- **EXERCISE DETAILS**
Pull every line containing "give" out of the material below.

- **SUPPLIED DATA**
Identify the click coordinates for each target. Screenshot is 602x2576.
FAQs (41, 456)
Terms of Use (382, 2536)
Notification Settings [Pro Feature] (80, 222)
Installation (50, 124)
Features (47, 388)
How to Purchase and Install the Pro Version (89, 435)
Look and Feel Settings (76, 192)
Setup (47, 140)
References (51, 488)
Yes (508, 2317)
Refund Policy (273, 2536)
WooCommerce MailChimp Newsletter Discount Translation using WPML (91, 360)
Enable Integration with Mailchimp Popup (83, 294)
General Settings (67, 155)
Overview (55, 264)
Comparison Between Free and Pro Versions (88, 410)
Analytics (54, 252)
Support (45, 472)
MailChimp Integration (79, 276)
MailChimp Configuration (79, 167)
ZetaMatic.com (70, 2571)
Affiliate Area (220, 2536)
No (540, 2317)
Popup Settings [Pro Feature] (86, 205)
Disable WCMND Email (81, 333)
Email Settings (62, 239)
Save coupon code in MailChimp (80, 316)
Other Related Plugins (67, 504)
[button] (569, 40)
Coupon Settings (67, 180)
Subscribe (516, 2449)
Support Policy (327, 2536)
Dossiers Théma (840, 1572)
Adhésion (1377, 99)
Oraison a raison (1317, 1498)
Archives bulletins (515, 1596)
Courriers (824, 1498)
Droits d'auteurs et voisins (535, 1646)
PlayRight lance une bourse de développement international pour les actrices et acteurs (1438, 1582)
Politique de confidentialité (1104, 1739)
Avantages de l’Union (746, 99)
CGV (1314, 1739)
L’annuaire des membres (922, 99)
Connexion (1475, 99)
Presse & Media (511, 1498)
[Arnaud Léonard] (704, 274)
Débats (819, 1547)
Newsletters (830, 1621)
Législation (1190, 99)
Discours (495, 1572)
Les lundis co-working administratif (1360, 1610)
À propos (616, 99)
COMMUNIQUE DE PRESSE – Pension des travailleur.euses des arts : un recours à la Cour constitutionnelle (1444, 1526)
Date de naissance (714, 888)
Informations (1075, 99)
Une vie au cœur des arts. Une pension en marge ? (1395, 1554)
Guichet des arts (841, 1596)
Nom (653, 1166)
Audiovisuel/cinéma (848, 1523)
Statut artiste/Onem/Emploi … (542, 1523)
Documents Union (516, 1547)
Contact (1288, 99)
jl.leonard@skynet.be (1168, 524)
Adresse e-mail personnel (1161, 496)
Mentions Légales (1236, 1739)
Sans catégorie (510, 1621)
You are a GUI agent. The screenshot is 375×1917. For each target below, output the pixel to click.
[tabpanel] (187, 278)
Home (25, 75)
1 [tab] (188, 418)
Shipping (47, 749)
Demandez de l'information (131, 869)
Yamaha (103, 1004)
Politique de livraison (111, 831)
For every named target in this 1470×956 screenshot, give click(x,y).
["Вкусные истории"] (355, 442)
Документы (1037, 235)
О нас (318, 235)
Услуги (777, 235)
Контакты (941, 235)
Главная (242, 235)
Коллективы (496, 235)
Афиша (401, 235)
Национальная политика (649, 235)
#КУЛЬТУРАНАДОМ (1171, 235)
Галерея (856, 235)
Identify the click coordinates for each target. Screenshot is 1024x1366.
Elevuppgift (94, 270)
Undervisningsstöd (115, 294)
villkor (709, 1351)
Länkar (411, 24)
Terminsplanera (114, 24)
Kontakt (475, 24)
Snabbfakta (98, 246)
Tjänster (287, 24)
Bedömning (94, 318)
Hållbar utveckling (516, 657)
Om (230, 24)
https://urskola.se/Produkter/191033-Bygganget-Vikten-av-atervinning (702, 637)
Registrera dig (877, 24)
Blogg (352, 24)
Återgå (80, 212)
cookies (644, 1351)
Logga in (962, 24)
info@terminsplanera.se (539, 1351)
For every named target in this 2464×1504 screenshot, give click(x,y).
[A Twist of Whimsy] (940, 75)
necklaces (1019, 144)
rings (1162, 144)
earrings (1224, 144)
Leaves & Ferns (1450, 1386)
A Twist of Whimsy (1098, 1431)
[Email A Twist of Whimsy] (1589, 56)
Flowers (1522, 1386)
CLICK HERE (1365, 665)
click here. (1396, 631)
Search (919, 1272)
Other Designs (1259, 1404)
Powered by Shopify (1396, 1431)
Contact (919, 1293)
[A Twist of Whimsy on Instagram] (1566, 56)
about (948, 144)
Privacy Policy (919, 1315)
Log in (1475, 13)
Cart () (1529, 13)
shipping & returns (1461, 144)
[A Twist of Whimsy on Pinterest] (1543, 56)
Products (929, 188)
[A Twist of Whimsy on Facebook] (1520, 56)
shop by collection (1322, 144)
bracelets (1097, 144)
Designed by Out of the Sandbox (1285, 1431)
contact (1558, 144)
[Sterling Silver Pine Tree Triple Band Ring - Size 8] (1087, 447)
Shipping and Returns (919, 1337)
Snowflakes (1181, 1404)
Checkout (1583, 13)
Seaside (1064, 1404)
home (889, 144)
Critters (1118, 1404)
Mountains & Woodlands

- **RESULT OF THIS TASK**
For every named target in this 1470×956 screenshot, give click(x,y).
For every named target in this 2464×1504 screenshot, give click(x,y).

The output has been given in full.